Kidney organoid and scaffold research

In our research group we combine two complementary research themes to generate insight in the development of alternative, innovative strategies for tissue engineering: 1) kidney scaffolds and 2) stem cells. Our approach ultimately strives to overcome the shortage of human donor organs by using the patient’s own cells for kidney bioengineering.

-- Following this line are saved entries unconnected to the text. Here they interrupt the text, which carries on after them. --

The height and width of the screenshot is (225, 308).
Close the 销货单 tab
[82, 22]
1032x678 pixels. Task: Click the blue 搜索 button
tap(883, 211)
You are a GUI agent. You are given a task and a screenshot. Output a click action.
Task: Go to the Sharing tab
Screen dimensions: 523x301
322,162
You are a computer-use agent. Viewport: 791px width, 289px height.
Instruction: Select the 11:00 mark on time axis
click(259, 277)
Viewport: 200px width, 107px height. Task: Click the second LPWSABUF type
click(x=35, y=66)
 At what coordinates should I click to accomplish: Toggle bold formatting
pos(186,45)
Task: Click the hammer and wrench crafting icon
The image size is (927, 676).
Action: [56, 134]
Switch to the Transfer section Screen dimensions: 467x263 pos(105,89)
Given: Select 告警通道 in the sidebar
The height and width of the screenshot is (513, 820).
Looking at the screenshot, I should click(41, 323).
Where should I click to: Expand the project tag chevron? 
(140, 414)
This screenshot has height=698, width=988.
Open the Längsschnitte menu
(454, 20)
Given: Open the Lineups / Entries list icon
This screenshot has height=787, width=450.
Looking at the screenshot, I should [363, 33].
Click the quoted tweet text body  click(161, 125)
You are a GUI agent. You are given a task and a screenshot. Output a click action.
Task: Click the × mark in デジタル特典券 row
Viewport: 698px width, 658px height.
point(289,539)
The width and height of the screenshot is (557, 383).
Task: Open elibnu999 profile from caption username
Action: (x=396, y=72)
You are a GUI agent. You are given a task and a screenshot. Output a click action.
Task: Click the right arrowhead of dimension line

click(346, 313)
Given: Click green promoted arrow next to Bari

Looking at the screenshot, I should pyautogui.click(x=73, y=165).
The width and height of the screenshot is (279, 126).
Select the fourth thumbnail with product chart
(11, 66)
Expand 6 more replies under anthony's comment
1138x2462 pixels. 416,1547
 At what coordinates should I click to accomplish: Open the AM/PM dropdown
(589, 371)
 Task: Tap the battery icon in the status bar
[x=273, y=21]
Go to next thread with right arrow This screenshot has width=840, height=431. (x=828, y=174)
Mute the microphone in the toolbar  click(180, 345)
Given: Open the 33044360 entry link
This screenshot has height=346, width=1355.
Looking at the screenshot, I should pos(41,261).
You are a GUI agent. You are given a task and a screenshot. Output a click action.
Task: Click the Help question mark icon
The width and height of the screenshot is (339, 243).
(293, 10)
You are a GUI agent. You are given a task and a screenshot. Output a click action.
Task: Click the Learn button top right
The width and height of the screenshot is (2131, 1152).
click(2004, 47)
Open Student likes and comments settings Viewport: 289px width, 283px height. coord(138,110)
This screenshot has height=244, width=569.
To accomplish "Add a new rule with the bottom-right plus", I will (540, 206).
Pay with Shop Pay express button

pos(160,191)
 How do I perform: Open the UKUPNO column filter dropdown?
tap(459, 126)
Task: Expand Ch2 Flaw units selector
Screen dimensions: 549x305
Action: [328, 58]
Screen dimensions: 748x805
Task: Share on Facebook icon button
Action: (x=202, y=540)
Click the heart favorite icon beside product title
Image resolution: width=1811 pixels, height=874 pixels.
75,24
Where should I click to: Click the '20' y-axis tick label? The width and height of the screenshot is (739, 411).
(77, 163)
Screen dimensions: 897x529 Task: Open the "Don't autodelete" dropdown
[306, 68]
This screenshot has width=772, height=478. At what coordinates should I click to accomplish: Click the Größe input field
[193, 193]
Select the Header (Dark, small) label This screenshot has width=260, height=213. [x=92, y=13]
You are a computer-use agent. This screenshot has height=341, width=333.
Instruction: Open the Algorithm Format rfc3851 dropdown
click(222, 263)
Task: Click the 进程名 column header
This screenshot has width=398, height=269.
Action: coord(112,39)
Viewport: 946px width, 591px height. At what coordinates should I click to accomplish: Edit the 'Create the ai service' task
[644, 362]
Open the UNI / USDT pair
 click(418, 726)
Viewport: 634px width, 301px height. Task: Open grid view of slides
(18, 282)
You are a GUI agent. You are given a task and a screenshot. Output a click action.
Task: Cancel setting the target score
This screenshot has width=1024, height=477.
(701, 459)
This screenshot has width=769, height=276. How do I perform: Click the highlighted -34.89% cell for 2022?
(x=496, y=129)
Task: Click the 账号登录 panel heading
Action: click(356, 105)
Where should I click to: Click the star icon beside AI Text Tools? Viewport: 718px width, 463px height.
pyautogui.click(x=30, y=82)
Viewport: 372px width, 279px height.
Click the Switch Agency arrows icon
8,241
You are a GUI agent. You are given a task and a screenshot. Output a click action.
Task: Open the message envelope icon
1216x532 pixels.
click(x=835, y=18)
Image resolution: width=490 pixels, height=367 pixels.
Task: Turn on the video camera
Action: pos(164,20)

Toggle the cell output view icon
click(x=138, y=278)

In the past couple of years complex organs such as liver, kidney and lung have been used for the generation of biocompatible scaffolds. We developed this concept further to use the kidneys as a source of expandable human kidney tissue and focus on the techniques for recellularization of this complex organ. We investigate whether the scaffold itself remains instructive and supportive for recellularization and therefore aim to characterize the biochemical components of the human kidney scaffold and the role of the extracellular matrix in morphology, migration, proliferation, differentiation and cell survival. In specially designed organ culture chambers we re-recellularize the vasculature with kidney derived endothelial cells and endothelial cells and kidney cells derived from induced pluripotent stem cells (hiPSCs).

hiPSCs are derived in the laboratory by reprogramming somatic cells and can self-replicate indefinitely and differentiate to all cells of the human body, including kidney cells. We make use of a unique culture protocol to differentiate these cells to intermediate mesoderm that subsequently further specializes to form kidney organoids that contain complete nephrons. These nephrons include all cap mesenchyme derived elements such as podocytes, tubular segments, stromal cells and endothelium, as well as the ureteric bud-derived components such as the collecting duct. Furthermore, scanning and transmission electron microscopy analysis shows the presence of foot processes in the glomerular structures and characteristic microvilli and mitochondria in the tubular structures that have an open lumen. We currently focus on maturation and vascularization of the kidney organoids.